Stored entries:
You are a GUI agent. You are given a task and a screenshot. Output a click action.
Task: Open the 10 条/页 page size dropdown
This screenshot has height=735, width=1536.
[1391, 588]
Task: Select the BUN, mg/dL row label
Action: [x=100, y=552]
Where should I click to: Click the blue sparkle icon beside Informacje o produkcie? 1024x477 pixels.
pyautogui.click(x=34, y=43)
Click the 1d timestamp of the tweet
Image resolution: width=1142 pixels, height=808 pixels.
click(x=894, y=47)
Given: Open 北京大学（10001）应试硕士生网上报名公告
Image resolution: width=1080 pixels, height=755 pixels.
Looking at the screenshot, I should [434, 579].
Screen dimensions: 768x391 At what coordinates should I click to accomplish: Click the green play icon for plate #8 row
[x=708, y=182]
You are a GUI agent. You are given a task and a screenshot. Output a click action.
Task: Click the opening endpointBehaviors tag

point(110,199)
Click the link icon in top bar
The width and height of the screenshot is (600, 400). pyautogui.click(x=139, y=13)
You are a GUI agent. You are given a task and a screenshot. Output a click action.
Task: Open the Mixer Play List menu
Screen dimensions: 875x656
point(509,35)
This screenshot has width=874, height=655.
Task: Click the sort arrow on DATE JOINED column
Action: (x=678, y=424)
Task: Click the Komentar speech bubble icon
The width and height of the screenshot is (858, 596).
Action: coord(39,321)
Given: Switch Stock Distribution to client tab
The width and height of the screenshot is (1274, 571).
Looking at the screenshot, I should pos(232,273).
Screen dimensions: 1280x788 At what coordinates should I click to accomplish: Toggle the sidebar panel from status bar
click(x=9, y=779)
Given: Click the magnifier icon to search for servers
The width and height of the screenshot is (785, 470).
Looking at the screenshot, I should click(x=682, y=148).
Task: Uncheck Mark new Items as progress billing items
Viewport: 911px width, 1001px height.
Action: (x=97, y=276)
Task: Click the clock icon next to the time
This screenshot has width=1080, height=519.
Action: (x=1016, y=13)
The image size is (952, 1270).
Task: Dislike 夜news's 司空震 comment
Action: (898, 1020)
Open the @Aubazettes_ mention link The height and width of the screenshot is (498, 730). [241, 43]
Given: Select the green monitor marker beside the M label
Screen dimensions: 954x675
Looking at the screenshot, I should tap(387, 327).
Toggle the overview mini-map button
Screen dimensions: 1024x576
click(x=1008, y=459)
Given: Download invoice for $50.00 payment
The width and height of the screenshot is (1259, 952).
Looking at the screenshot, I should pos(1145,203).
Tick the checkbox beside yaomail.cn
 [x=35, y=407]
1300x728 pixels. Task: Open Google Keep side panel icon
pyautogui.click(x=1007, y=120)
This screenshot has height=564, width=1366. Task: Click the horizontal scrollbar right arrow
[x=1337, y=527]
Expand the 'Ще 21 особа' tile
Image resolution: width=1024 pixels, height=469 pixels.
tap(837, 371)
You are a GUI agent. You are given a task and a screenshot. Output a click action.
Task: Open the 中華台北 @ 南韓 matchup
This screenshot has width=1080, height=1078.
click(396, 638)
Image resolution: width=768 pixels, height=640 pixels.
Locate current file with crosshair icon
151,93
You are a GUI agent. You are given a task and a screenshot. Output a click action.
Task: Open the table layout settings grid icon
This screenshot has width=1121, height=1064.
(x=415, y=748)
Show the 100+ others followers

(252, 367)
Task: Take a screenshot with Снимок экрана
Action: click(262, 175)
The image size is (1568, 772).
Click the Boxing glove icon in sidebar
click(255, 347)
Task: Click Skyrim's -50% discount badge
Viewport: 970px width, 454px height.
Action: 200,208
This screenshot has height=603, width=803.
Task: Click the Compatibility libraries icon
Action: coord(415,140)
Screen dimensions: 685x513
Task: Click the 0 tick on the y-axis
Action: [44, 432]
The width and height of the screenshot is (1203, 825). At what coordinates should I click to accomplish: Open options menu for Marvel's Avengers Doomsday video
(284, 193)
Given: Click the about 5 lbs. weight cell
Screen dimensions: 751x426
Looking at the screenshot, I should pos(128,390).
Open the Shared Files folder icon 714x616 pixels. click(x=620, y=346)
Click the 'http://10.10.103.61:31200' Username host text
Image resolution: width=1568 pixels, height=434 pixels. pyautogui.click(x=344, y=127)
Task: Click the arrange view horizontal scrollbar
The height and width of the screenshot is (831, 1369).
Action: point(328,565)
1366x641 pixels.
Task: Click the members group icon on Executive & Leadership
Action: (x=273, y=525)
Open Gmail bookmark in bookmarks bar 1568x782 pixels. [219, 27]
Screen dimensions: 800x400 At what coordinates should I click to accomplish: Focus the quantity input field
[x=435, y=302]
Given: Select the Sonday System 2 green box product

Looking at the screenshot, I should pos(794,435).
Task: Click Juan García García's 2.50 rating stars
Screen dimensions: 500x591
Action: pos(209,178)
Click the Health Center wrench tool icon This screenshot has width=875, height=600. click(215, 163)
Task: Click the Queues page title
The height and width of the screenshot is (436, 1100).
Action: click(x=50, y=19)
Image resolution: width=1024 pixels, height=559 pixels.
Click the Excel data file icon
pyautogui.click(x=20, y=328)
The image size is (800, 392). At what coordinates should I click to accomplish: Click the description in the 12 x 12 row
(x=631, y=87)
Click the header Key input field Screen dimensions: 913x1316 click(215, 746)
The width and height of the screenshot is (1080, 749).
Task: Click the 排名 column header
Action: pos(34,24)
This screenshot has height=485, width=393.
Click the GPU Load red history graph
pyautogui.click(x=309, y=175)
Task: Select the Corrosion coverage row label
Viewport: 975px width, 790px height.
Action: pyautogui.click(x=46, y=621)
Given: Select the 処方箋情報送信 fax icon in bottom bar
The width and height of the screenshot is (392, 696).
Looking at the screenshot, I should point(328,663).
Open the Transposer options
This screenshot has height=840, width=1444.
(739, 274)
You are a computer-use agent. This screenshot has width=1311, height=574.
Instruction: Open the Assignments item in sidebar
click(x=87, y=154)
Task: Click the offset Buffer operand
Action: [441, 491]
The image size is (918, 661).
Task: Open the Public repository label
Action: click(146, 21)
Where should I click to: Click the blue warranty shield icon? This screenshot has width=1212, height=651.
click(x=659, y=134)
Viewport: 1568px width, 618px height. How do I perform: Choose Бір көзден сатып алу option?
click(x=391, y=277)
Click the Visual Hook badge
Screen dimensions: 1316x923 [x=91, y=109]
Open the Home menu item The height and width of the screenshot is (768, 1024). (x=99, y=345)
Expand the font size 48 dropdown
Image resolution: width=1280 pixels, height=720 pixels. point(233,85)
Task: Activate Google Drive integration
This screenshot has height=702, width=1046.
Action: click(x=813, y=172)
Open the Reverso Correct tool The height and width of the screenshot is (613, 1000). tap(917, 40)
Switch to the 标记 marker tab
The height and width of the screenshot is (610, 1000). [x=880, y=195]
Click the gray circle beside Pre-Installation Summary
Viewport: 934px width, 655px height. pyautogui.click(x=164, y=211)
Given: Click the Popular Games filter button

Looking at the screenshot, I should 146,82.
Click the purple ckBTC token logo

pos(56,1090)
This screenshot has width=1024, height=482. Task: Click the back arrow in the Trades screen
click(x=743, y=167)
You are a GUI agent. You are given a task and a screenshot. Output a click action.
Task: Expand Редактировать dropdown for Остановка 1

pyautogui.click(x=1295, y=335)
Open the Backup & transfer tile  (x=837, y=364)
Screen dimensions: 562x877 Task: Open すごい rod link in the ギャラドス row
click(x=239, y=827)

WHAT THIS TASK INVOLVES >> Every entry must be output again exactly as it was given.

ANSWER AREA >>
You are a GUI agent. You are given a task and a screenshot. Output a click action.
Task: Open the 10 条/页 page size dropdown
This screenshot has height=735, width=1536.
[1391, 588]
Task: Select the BUN, mg/dL row label
Action: [x=100, y=552]
Where should I click to: Click the blue sparkle icon beside Informacje o produkcie? 1024x477 pixels.
pyautogui.click(x=34, y=43)
Click the 1d timestamp of the tweet
Image resolution: width=1142 pixels, height=808 pixels.
click(x=894, y=47)
Given: Open 北京大学（10001）应试硕士生网上报名公告
Image resolution: width=1080 pixels, height=755 pixels.
Looking at the screenshot, I should [434, 579].
Screen dimensions: 768x391 At what coordinates should I click to accomplish: Click the green play icon for plate #8 row
[x=708, y=182]
You are a GUI agent. You are given a task and a screenshot. Output a click action.
Task: Click the opening endpointBehaviors tag

point(110,199)
Click the link icon in top bar
The width and height of the screenshot is (600, 400). pyautogui.click(x=139, y=13)
You are a GUI agent. You are given a task and a screenshot. Output a click action.
Task: Open the Mixer Play List menu
Screen dimensions: 875x656
point(509,35)
This screenshot has width=874, height=655.
Task: Click the sort arrow on DATE JOINED column
Action: (x=678, y=424)
Task: Click the Komentar speech bubble icon
The width and height of the screenshot is (858, 596).
Action: coord(39,321)
Given: Switch Stock Distribution to client tab
The width and height of the screenshot is (1274, 571).
Looking at the screenshot, I should pos(232,273).
Screen dimensions: 1280x788 At what coordinates should I click to accomplish: Toggle the sidebar panel from status bar
click(x=9, y=779)
Given: Click the magnifier icon to search for servers
The width and height of the screenshot is (785, 470).
Looking at the screenshot, I should click(x=682, y=148).
Task: Uncheck Mark new Items as progress billing items
Viewport: 911px width, 1001px height.
Action: (x=97, y=276)
Task: Click the clock icon next to the time
This screenshot has width=1080, height=519.
Action: (x=1016, y=13)
The image size is (952, 1270).
Task: Dislike 夜news's 司空震 comment
Action: (898, 1020)
Open the @Aubazettes_ mention link The height and width of the screenshot is (498, 730). [241, 43]
Given: Select the green monitor marker beside the M label
Screen dimensions: 954x675
Looking at the screenshot, I should tap(387, 327).
Toggle the overview mini-map button
Screen dimensions: 1024x576
click(x=1008, y=459)
Given: Download invoice for $50.00 payment
The width and height of the screenshot is (1259, 952).
Looking at the screenshot, I should pos(1145,203).
Tick the checkbox beside yaomail.cn
 [x=35, y=407]
1300x728 pixels. Task: Open Google Keep side panel icon
pyautogui.click(x=1007, y=120)
This screenshot has height=564, width=1366. Task: Click the horizontal scrollbar right arrow
[x=1337, y=527]
Expand the 'Ще 21 особа' tile
Image resolution: width=1024 pixels, height=469 pixels.
tap(837, 371)
You are a GUI agent. You are given a task and a screenshot. Output a click action.
Task: Open the 中華台北 @ 南韓 matchup
This screenshot has width=1080, height=1078.
click(396, 638)
Image resolution: width=768 pixels, height=640 pixels.
Locate current file with crosshair icon
151,93
You are a GUI agent. You are given a task and a screenshot. Output a click action.
Task: Open the table layout settings grid icon
This screenshot has width=1121, height=1064.
(x=415, y=748)
Show the 100+ others followers

(252, 367)
Task: Take a screenshot with Снимок экрана
Action: click(262, 175)
The image size is (1568, 772).
Click the Boxing glove icon in sidebar
click(255, 347)
Task: Click Skyrim's -50% discount badge
Viewport: 970px width, 454px height.
Action: 200,208
This screenshot has height=603, width=803.
Task: Click the Compatibility libraries icon
Action: coord(415,140)
Screen dimensions: 685x513
Task: Click the 0 tick on the y-axis
Action: [44, 432]
The width and height of the screenshot is (1203, 825). At what coordinates should I click to accomplish: Open options menu for Marvel's Avengers Doomsday video
(284, 193)
Given: Click the about 5 lbs. weight cell
Screen dimensions: 751x426
Looking at the screenshot, I should pos(128,390).
Open the Shared Files folder icon 714x616 pixels. click(x=620, y=346)
Click the 'http://10.10.103.61:31200' Username host text
Image resolution: width=1568 pixels, height=434 pixels. pyautogui.click(x=344, y=127)
Task: Click the arrange view horizontal scrollbar
The height and width of the screenshot is (831, 1369).
Action: point(328,565)
1366x641 pixels.
Task: Click the members group icon on Executive & Leadership
Action: (x=273, y=525)
Open Gmail bookmark in bookmarks bar 1568x782 pixels. [219, 27]
Screen dimensions: 800x400 At what coordinates should I click to accomplish: Focus the quantity input field
[x=435, y=302]
Given: Select the Sonday System 2 green box product

Looking at the screenshot, I should pos(794,435).
Task: Click Juan García García's 2.50 rating stars
Screen dimensions: 500x591
Action: pos(209,178)
Click the Health Center wrench tool icon This screenshot has width=875, height=600. click(215, 163)
Task: Click the Queues page title
The height and width of the screenshot is (436, 1100).
Action: click(x=50, y=19)
Image resolution: width=1024 pixels, height=559 pixels.
Click the Excel data file icon
pyautogui.click(x=20, y=328)
The image size is (800, 392). At what coordinates should I click to accomplish: Click the description in the 12 x 12 row
(x=631, y=87)
Click the header Key input field Screen dimensions: 913x1316 click(215, 746)
The width and height of the screenshot is (1080, 749).
Task: Click the 排名 column header
Action: pos(34,24)
This screenshot has height=485, width=393.
Click the GPU Load red history graph
pyautogui.click(x=309, y=175)
Task: Select the Corrosion coverage row label
Viewport: 975px width, 790px height.
Action: pyautogui.click(x=46, y=621)
Given: Select the 処方箋情報送信 fax icon in bottom bar
The width and height of the screenshot is (392, 696).
Looking at the screenshot, I should point(328,663).
Open the Transposer options
This screenshot has height=840, width=1444.
(739, 274)
You are a computer-use agent. This screenshot has width=1311, height=574.
Instruction: Open the Assignments item in sidebar
click(x=87, y=154)
Task: Click the offset Buffer operand
Action: [441, 491]
The image size is (918, 661).
Task: Open the Public repository label
Action: click(146, 21)
Where should I click to: Click the blue warranty shield icon? This screenshot has width=1212, height=651.
click(x=659, y=134)
Viewport: 1568px width, 618px height. How do I perform: Choose Бір көзден сатып алу option?
click(x=391, y=277)
Click the Visual Hook badge
Screen dimensions: 1316x923 [x=91, y=109]
Open the Home menu item The height and width of the screenshot is (768, 1024). (x=99, y=345)
Expand the font size 48 dropdown
Image resolution: width=1280 pixels, height=720 pixels. point(233,85)
Task: Activate Google Drive integration
This screenshot has height=702, width=1046.
Action: click(x=813, y=172)
Open the Reverso Correct tool The height and width of the screenshot is (613, 1000). tap(917, 40)
Switch to the 标记 marker tab
The height and width of the screenshot is (610, 1000). [x=880, y=195]
Click the gray circle beside Pre-Installation Summary
Viewport: 934px width, 655px height. pyautogui.click(x=164, y=211)
Given: Click the Popular Games filter button

Looking at the screenshot, I should 146,82.
Click the purple ckBTC token logo

pos(56,1090)
This screenshot has width=1024, height=482. Task: Click the back arrow in the Trades screen
click(x=743, y=167)
You are a GUI agent. You are given a task and a screenshot. Output a click action.
Task: Expand Редактировать dropdown for Остановка 1

pyautogui.click(x=1295, y=335)
Open the Backup & transfer tile  (x=837, y=364)
Screen dimensions: 562x877 Task: Open すごい rod link in the ギャラドス row
click(x=239, y=827)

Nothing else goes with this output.